TO DO. Give back the full data, unchanged and complete.

DATA SUPPLIED.
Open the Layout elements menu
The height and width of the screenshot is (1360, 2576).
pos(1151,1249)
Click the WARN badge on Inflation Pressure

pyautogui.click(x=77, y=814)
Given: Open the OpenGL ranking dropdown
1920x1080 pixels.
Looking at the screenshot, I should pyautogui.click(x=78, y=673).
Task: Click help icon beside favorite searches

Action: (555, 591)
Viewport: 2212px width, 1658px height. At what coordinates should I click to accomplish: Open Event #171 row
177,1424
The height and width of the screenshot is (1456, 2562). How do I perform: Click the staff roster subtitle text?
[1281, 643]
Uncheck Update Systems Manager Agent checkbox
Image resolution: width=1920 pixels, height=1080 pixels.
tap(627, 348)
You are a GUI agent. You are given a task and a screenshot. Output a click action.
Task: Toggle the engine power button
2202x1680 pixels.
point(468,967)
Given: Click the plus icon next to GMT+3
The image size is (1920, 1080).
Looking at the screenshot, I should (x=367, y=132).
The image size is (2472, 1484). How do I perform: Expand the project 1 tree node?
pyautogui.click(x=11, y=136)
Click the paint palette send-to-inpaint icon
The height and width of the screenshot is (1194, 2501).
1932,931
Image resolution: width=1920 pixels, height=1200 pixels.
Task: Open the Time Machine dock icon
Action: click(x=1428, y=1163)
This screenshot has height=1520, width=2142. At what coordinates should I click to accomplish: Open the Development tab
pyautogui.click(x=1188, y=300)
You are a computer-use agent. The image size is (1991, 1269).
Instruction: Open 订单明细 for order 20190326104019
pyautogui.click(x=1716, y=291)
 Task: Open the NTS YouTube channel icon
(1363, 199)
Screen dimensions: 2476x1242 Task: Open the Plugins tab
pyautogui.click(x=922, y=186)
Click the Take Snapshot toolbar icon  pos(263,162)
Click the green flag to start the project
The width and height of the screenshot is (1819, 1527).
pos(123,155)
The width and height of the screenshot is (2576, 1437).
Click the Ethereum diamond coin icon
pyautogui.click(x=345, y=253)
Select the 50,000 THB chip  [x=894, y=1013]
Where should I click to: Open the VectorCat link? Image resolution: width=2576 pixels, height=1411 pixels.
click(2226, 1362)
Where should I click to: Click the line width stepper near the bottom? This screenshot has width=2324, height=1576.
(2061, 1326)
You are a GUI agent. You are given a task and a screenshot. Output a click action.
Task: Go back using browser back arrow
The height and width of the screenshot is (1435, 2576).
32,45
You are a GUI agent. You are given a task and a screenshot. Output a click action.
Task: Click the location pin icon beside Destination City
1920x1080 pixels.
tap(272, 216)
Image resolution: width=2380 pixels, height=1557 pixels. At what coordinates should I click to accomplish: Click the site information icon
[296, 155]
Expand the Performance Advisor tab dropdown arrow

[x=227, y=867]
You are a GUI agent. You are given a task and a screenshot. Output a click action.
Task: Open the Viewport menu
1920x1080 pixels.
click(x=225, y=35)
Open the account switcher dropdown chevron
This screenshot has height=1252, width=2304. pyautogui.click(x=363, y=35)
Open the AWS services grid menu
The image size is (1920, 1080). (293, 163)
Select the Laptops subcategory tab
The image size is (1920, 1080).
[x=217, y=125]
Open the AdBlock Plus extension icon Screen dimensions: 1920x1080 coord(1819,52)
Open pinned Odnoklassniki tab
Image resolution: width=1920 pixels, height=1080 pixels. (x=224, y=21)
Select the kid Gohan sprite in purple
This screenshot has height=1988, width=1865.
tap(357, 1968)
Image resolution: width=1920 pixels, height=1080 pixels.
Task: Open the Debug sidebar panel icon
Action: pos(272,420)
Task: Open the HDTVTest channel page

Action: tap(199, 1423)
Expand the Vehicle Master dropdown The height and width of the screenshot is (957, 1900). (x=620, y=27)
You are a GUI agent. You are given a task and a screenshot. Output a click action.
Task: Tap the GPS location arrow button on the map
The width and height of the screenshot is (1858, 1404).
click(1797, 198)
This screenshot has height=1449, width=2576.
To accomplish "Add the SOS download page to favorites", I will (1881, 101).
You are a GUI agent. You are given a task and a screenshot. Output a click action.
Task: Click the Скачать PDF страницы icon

SOLUTION TO THIS EXERCISE.
Open the Layout elements menu
The height and width of the screenshot is (1360, 2576).
pos(1151,1249)
Click the WARN badge on Inflation Pressure

pyautogui.click(x=77, y=814)
Given: Open the OpenGL ranking dropdown
1920x1080 pixels.
Looking at the screenshot, I should pyautogui.click(x=78, y=673).
Task: Click help icon beside favorite searches

Action: (555, 591)
Viewport: 2212px width, 1658px height. At what coordinates should I click to accomplish: Open Event #171 row
177,1424
The height and width of the screenshot is (1456, 2562). How do I perform: Click the staff roster subtitle text?
[1281, 643]
Uncheck Update Systems Manager Agent checkbox
Image resolution: width=1920 pixels, height=1080 pixels.
tap(627, 348)
You are a GUI agent. You are given a task and a screenshot. Output a click action.
Task: Toggle the engine power button
2202x1680 pixels.
point(468,967)
Given: Click the plus icon next to GMT+3
The image size is (1920, 1080).
Looking at the screenshot, I should (x=367, y=132).
The image size is (2472, 1484). How do I perform: Expand the project 1 tree node?
pyautogui.click(x=11, y=136)
Click the paint palette send-to-inpaint icon
The height and width of the screenshot is (1194, 2501).
1932,931
Image resolution: width=1920 pixels, height=1200 pixels.
Task: Open the Time Machine dock icon
Action: click(x=1428, y=1163)
This screenshot has height=1520, width=2142. At what coordinates should I click to accomplish: Open the Development tab
pyautogui.click(x=1188, y=300)
You are a computer-use agent. The image size is (1991, 1269).
Instruction: Open 订单明细 for order 20190326104019
pyautogui.click(x=1716, y=291)
 Task: Open the NTS YouTube channel icon
(1363, 199)
Screen dimensions: 2476x1242 Task: Open the Plugins tab
pyautogui.click(x=922, y=186)
Click the Take Snapshot toolbar icon  pos(263,162)
Click the green flag to start the project
The width and height of the screenshot is (1819, 1527).
pos(123,155)
The width and height of the screenshot is (2576, 1437).
Click the Ethereum diamond coin icon
pyautogui.click(x=345, y=253)
Select the 50,000 THB chip  [x=894, y=1013]
Where should I click to: Open the VectorCat link? Image resolution: width=2576 pixels, height=1411 pixels.
click(2226, 1362)
Where should I click to: Click the line width stepper near the bottom? This screenshot has width=2324, height=1576.
(2061, 1326)
You are a GUI agent. You are given a task and a screenshot. Output a click action.
Task: Go back using browser back arrow
The height and width of the screenshot is (1435, 2576).
32,45
You are a GUI agent. You are given a task and a screenshot. Output a click action.
Task: Click the location pin icon beside Destination City
1920x1080 pixels.
tap(272, 216)
Image resolution: width=2380 pixels, height=1557 pixels. At what coordinates should I click to accomplish: Click the site information icon
[296, 155]
Expand the Performance Advisor tab dropdown arrow

[x=227, y=867]
You are a GUI agent. You are given a task and a screenshot. Output a click action.
Task: Open the Viewport menu
1920x1080 pixels.
click(x=225, y=35)
Open the account switcher dropdown chevron
This screenshot has height=1252, width=2304. pyautogui.click(x=363, y=35)
Open the AWS services grid menu
The image size is (1920, 1080). (293, 163)
Select the Laptops subcategory tab
The image size is (1920, 1080).
[x=217, y=125]
Open the AdBlock Plus extension icon Screen dimensions: 1920x1080 coord(1819,52)
Open pinned Odnoklassniki tab
Image resolution: width=1920 pixels, height=1080 pixels. (x=224, y=21)
Select the kid Gohan sprite in purple
This screenshot has height=1988, width=1865.
tap(357, 1968)
Image resolution: width=1920 pixels, height=1080 pixels.
Task: Open the Debug sidebar panel icon
Action: pos(272,420)
Task: Open the HDTVTest channel page

Action: tap(199, 1423)
Expand the Vehicle Master dropdown The height and width of the screenshot is (957, 1900). (x=620, y=27)
You are a GUI agent. You are given a task and a screenshot. Output a click action.
Task: Tap the GPS location arrow button on the map
The width and height of the screenshot is (1858, 1404).
click(1797, 198)
This screenshot has height=1449, width=2576.
To accomplish "Add the SOS download page to favorites", I will (1881, 101).
You are a GUI agent. You are given a task and a screenshot. Output a click action.
Task: Click the Скачать PDF страницы icon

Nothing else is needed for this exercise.